**Work request**
Line by line, restate the material word for word, omitting any image.

**Exercise inputs**
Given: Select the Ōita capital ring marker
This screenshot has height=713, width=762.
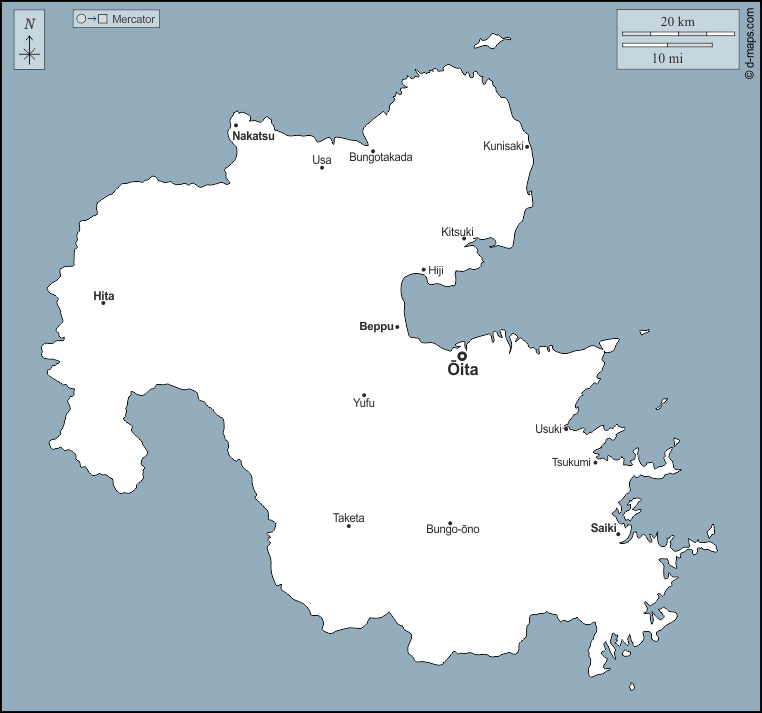Looking at the screenshot, I should (x=462, y=356).
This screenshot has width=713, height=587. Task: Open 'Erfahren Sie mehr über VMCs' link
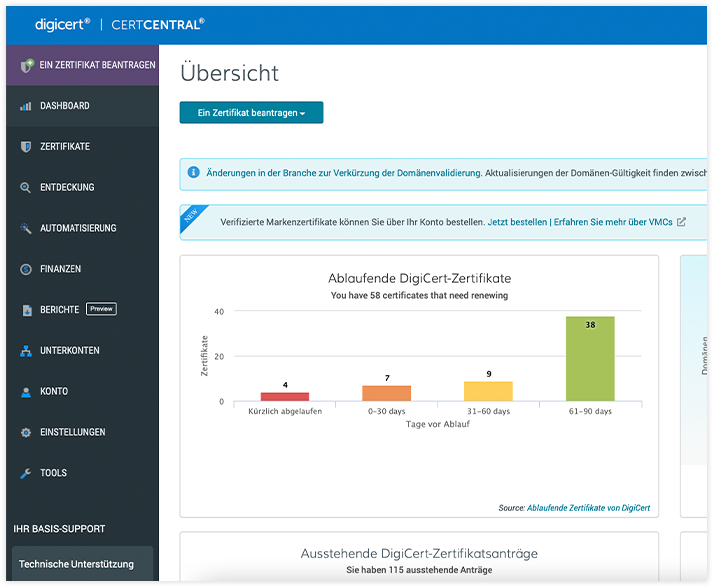pos(613,222)
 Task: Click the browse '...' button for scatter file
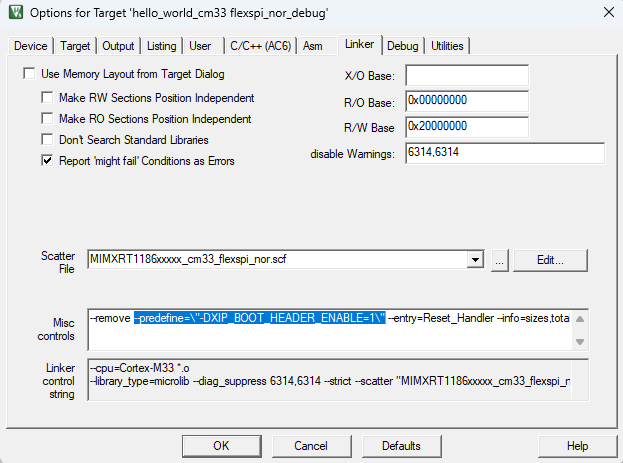[x=500, y=260]
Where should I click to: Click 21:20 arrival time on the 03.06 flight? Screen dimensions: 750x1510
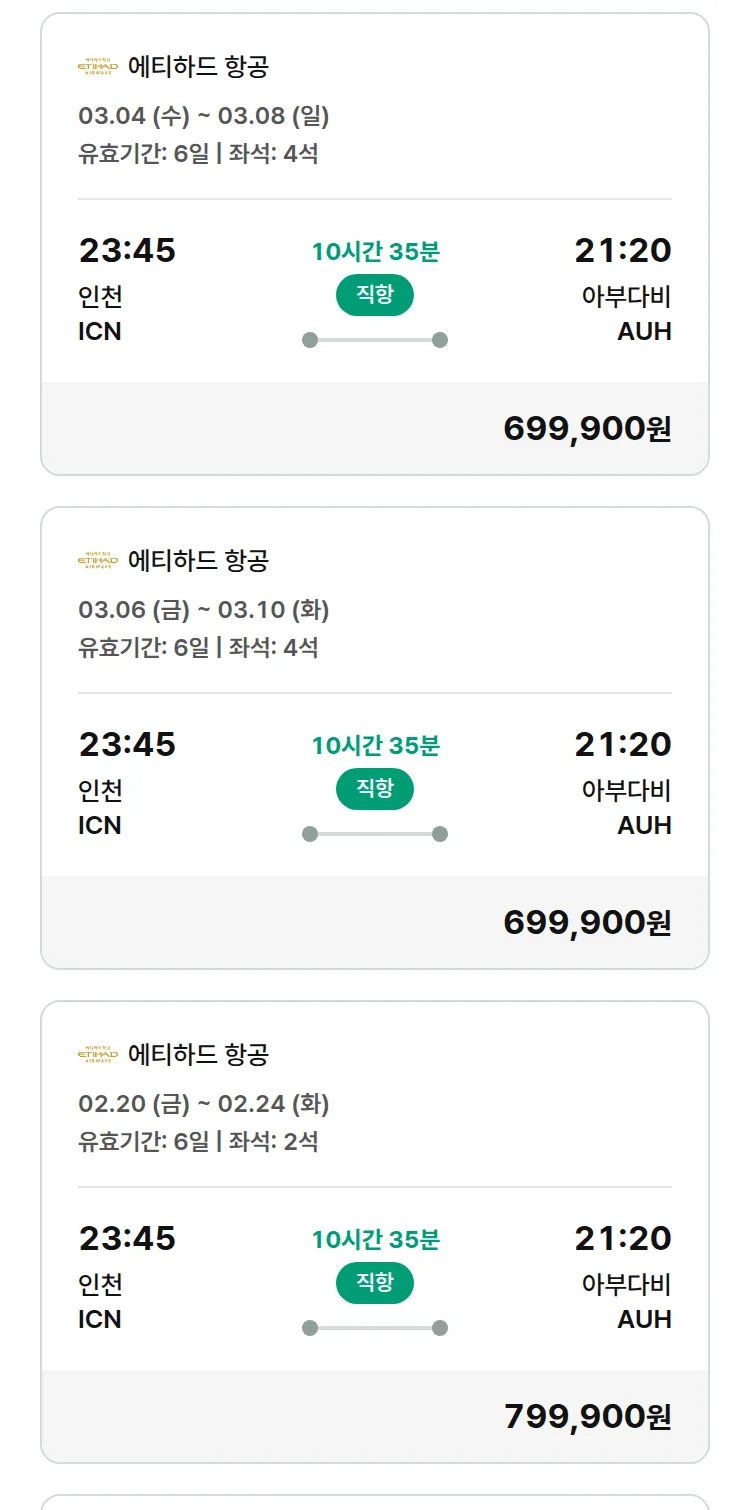[622, 744]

**Your solution**
Given: Select the Ōita capital ring marker
This screenshot has height=713, width=762.
Looking at the screenshot, I should (x=462, y=356).
This screenshot has width=713, height=587. Task: Open 'Erfahren Sie mehr über VMCs' link
pos(613,222)
 Task: Click the browse '...' button for scatter file
[x=500, y=260]
Where should I click to: Click 21:20 arrival time on the 03.06 flight? Screen dimensions: 750x1510
[622, 744]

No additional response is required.